Something—a blender—whirred loudly for a few moments, then stopped.
“Well,” Felix said. “You meant for some of it to happen.”
“Right. What I mean is, I feel terrible about it.”
“I would imagine so. Maybe you can explain something for me.”
“Sure. I’ll try.”
“Margaret said you two were involved before she got the telegram about the ship, and you stopped when she got it?”
“Yes.”
“But then you got together once more, after she found out I was coming home?”
“Yes,” Cal said, glad, at least, to be able to provide clarification. “We were—involved—but once she’d heard what happened to you at sea, it stopped. She was too distraught. Didn’t see or talk to me at all. But then—it happened once more. Just before you got back.”
“So you slept together while she thought I was alive, and stopped while she thought I was dead?”
It sounded especially bad, put that way. “If it’s any consolation,” Cal said, “I’ve messed things up for myself pretty badly.”
Felix shook his head—just barely, almost a shudder. “It’s not.”
There was a clatter in the kitchen, something hit the floor, and Cal spoke more loudly than was necessary. “What I really want to tell you is—I’m sorry. Becky said that doesn’t change anything, and she’s right, but I wanted you to know.”

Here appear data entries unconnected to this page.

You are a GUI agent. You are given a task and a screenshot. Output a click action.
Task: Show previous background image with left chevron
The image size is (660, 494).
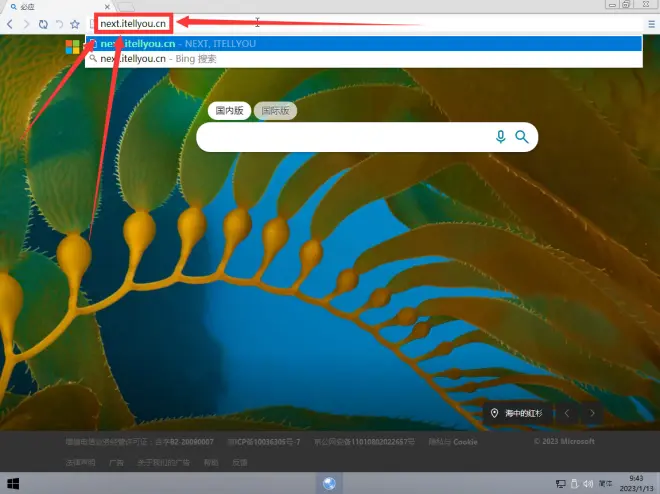567,413
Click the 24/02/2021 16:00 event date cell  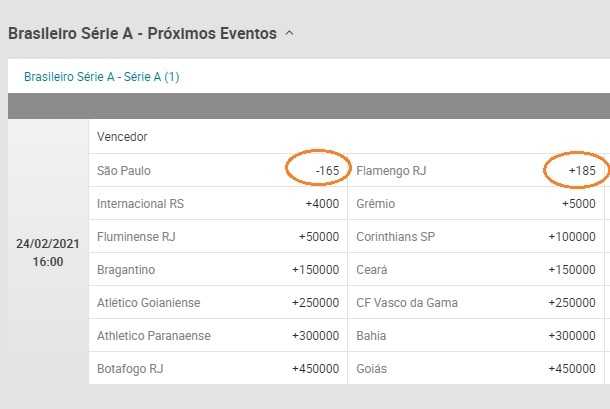(48, 253)
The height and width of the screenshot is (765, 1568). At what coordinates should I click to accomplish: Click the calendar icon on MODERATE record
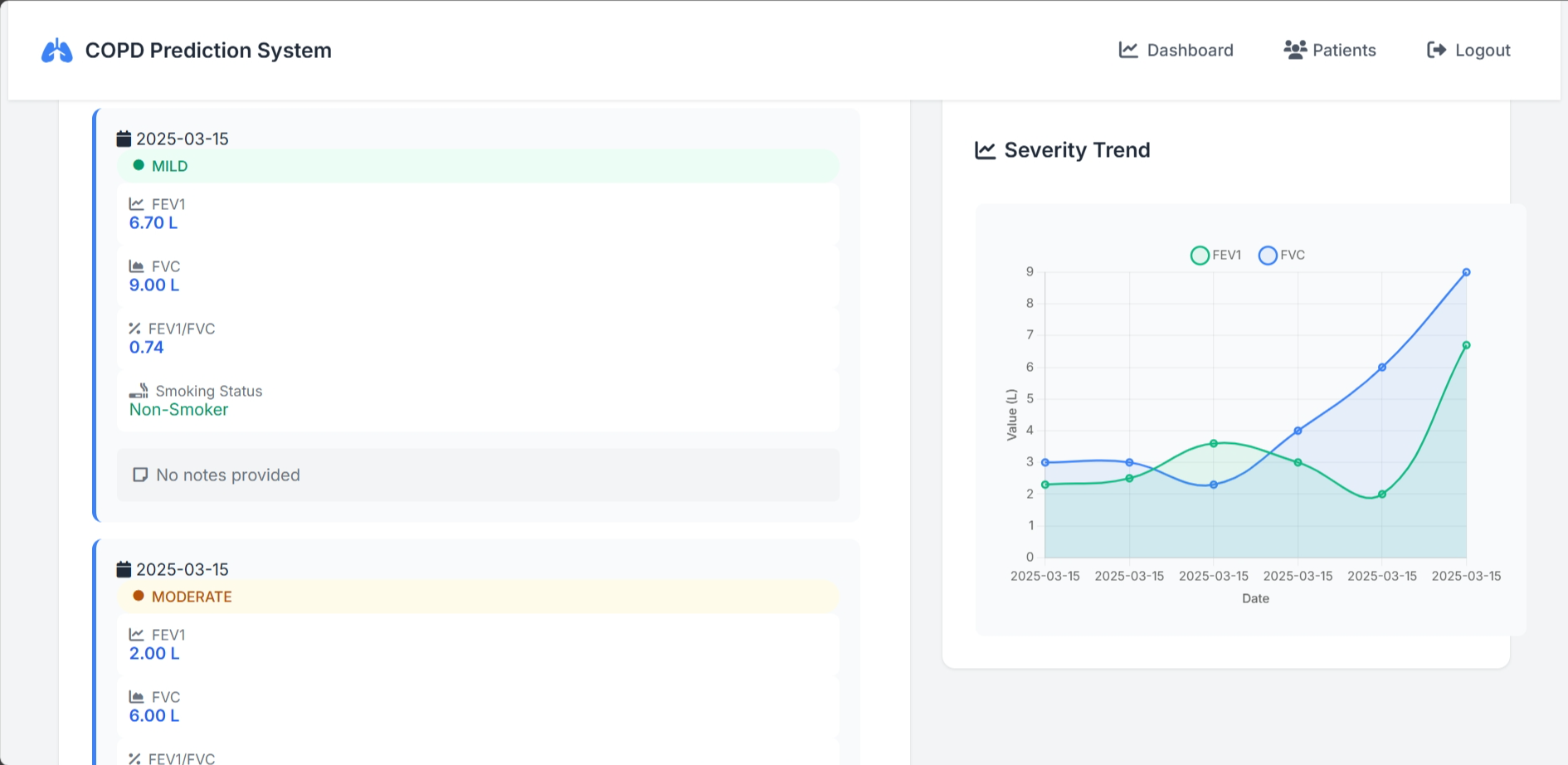click(124, 569)
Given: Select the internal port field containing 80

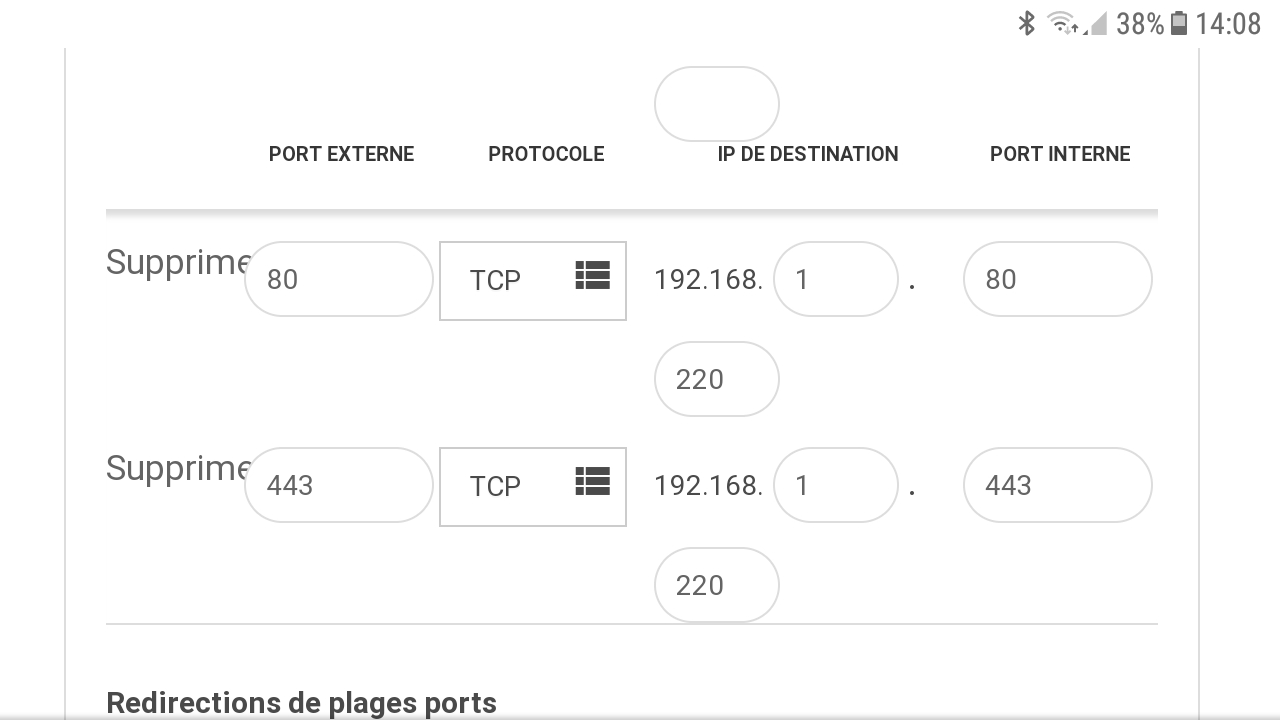Looking at the screenshot, I should (1058, 279).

The shudder again. But in the same level, matter-of-fact voice, Felix said, “What kind of person would you be if you weren’t sorry?”
Good question, Cal thought.
Felix touched his napkin to his mouth and, without having eaten anything, stood.
“Don’t,” Cal said. “I’ll move—” But Felix waved him off with the slightest motion of his hand.
He turned slightly to face Cal as he pulled on his jacket, and Cal could see how striking he was.
How smoothly he was stepping into middle age.
Felix said nothing else, took out his wallet and put several dollars on the counter.
As he watched Felix walk out, the thrum of the dining room returned to Cal’s ears like a distant rumble.